Şu halde, eleştirel düşünme bilincinin gelişmediği toplumlarda, adaletsiz davranışlar ve haksızlıklar karşısında sesini çıkaran azdır, çoğu kimse susarak yaşamayı, -kimileri de Sükûtî Mehmet Paşa gibi yükselmeyi- tercih eder…
Frankfurt Eleştirel Okulu düşünürü Adorno’nun bu konuda önemli bir sözü var: “Gözetilecek çıkarları ve gerçekleştirilecek planları olan ‘dünyevi kişinin’ gözünde, karşılaştığı insanlar otomatik olarak dost veya düşmana dönüşür.(…) Muhtemel avantajlara dikilmiş göz, bütün insan ilişkilerinin ölümcül düşmanıdır.” der. Oysaki gerçek aydınların en büyük düşmanı; makam, menfaat, unvan ve ikbal beklentisidir. Bir entelektüel ve düşünür, ancak muhtemel menfaatleri terk etmeyi göze aldığında gerçek aydın olur.
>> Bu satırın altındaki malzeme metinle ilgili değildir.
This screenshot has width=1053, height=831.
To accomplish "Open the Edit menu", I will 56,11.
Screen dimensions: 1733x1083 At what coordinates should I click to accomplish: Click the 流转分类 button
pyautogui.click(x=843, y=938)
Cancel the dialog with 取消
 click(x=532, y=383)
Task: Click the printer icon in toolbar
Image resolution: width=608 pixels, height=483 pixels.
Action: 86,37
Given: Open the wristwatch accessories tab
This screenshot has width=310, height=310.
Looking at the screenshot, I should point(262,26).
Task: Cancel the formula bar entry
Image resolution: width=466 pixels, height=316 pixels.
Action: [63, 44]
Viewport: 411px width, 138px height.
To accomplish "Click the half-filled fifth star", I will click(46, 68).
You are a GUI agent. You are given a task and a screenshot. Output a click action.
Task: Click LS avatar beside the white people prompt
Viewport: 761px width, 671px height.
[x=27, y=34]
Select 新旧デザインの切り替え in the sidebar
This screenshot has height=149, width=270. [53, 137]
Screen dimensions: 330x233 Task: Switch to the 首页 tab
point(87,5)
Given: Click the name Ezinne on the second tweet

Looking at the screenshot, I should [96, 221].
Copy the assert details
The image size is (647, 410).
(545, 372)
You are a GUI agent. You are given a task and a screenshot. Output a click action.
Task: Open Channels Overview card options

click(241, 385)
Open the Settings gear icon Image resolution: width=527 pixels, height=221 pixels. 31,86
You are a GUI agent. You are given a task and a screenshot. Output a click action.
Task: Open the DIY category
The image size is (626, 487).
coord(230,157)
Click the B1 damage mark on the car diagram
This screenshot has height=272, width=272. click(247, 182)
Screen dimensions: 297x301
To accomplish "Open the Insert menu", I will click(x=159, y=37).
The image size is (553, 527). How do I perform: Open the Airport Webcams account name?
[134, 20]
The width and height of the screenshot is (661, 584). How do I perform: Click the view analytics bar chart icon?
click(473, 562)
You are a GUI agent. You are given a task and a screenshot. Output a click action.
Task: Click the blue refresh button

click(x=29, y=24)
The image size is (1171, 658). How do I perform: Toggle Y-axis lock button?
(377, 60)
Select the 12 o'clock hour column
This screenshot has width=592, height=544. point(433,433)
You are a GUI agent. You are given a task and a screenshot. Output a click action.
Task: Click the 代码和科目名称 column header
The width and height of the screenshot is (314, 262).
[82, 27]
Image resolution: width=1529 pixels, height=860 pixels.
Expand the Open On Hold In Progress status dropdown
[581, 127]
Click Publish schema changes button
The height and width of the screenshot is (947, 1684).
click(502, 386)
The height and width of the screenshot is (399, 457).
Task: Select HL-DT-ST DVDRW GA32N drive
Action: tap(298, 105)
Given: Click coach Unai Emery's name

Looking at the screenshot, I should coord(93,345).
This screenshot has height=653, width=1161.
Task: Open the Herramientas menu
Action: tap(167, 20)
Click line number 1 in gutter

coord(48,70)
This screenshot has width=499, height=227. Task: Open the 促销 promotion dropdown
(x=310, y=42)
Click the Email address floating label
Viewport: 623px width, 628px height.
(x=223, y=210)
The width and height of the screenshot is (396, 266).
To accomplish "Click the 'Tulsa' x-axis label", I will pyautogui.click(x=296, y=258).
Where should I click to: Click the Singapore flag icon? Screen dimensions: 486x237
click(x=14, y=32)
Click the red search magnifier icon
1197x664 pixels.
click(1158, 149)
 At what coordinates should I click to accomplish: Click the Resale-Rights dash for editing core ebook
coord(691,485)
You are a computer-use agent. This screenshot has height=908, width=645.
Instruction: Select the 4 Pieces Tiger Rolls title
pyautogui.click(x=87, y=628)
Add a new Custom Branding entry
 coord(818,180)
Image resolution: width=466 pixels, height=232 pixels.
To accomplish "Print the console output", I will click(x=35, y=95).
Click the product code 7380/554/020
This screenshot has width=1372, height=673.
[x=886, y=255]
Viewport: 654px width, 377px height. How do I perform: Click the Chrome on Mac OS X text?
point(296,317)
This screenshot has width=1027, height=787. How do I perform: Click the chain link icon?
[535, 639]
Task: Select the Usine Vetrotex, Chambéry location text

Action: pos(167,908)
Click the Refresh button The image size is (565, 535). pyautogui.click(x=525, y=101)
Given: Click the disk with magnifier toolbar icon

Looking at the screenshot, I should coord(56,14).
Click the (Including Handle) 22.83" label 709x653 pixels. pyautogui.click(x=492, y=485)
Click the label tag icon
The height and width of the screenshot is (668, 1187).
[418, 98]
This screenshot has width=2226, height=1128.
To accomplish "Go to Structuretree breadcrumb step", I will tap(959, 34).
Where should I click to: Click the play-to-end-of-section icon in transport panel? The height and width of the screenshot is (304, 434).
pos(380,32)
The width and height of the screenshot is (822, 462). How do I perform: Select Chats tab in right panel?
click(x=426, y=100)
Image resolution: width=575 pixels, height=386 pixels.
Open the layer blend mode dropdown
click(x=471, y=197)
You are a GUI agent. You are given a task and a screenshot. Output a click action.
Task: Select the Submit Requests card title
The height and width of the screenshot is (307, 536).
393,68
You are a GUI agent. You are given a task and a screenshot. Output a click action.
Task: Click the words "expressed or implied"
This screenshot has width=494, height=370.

Öyleyse, toplumda eleştirel düşünmeye yer açılması, insanlığın gelişmesi ve ilerlemesi için şarttır. Farklı düşünen insanları yok saymak, o insanların değerlerini haksızca aşağı çekmektir. Eleştirel düşünen insanları tasfiye etmek, hak etmedikleri makamları korumak isteyen unvanlılara bir süreliğine fayda sağlayabilir ama eleştirel düşüncenin olmadığı bir toplum, bütünlüklü olarak ne ilerici bir bilim, ne estetik bir sanat, ne de iyi bir ahlâk üretebilir. Sözün başında vurgulandığı gibi totemci bir anlayışın hâkim olduğu bir toplum ancak ham yobazlık ve kaba softalık üretir.